Exfoliation techniques involve separating the stacked parallel layers of graphite. Although the van der Waals attraction forces among sheets are sufficiently weak that the sheets can slide past one another along the direction perpendicular to the c-axis, the attraction is strong enough to hinder the complete exfoliation of graphite into individual sheets. Exfoliation techniques can be categorized into three classes: mechanical, thermal, and other exfoliation techniques, including electrochemical methods. Pristine graphite can be exfoliated mechanically and thermally.

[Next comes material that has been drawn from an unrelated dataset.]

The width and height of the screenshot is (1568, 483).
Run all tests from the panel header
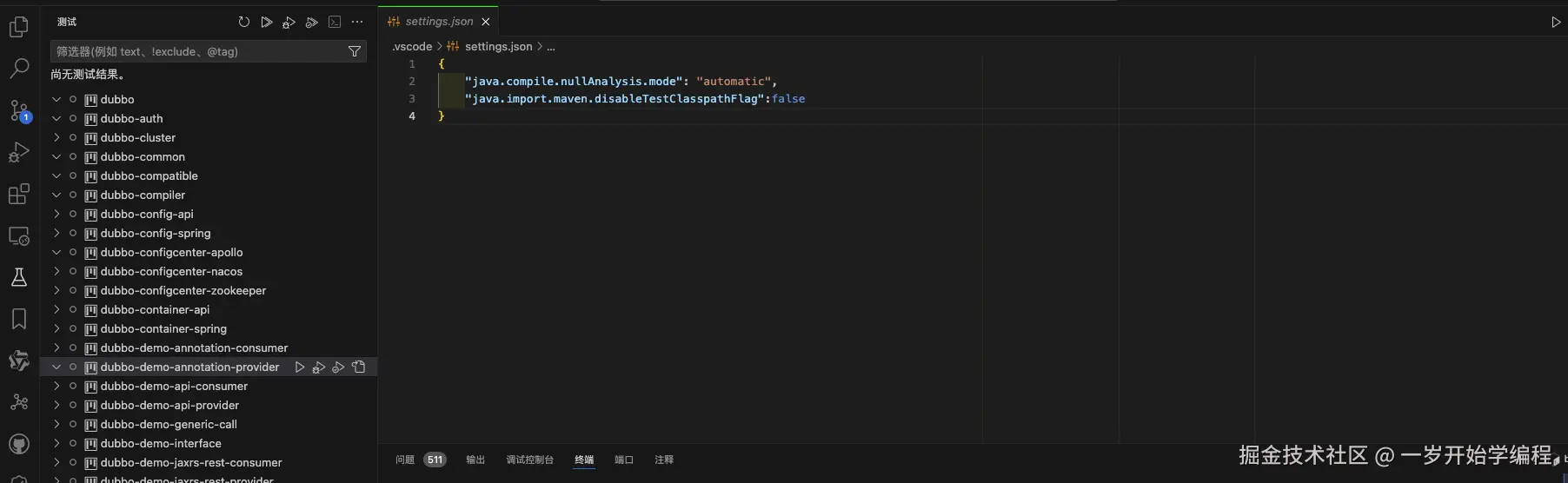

Direct mechanical exfoliation produces high-quality graphene layers with good crystalline structures, low defect densities, and high conductivities; however, the yields from pristine graphite are usually low.10,11 For example, the sonication of graphite in an organic solvent normally produces graphene in a yield of less than 1%.10 Therefore, expanded graphites, such as graphite intercalation compounds (GICs) or graphite oxides, have been used as precursor materials for thermal or mechanical exfoliation. These compounds feature larger interlayer spacing than are present in pristine graphite.12 This large spacing weaken the van der Waals interactions and facilitate exfoliation. Rapid heating of the intercalated GICs produces expanded graphite that contains partially oxidized graphitic platelets.13
Expanded graphites provide better single sheet yields than the direct exfoliation of pristine graphite; however, graphene sheets obtained from these precursors contain many defects or functional groups and, thus, exhibit relatively poor electrical conductivities. Therefore, the production of high-quality graphene with few defects and with a good electrical conductivity requires exfoliation from pristine graphite. Highly dispersed and concentrated graphene solutions with low defect densities are necessary for the production of conducting polymer films. Graphene layers are strongly hydrophobic, and exfoliation in polar solvents, such as water, usually requires the use of surfactants or other aids that act as contaminants in graphene applications.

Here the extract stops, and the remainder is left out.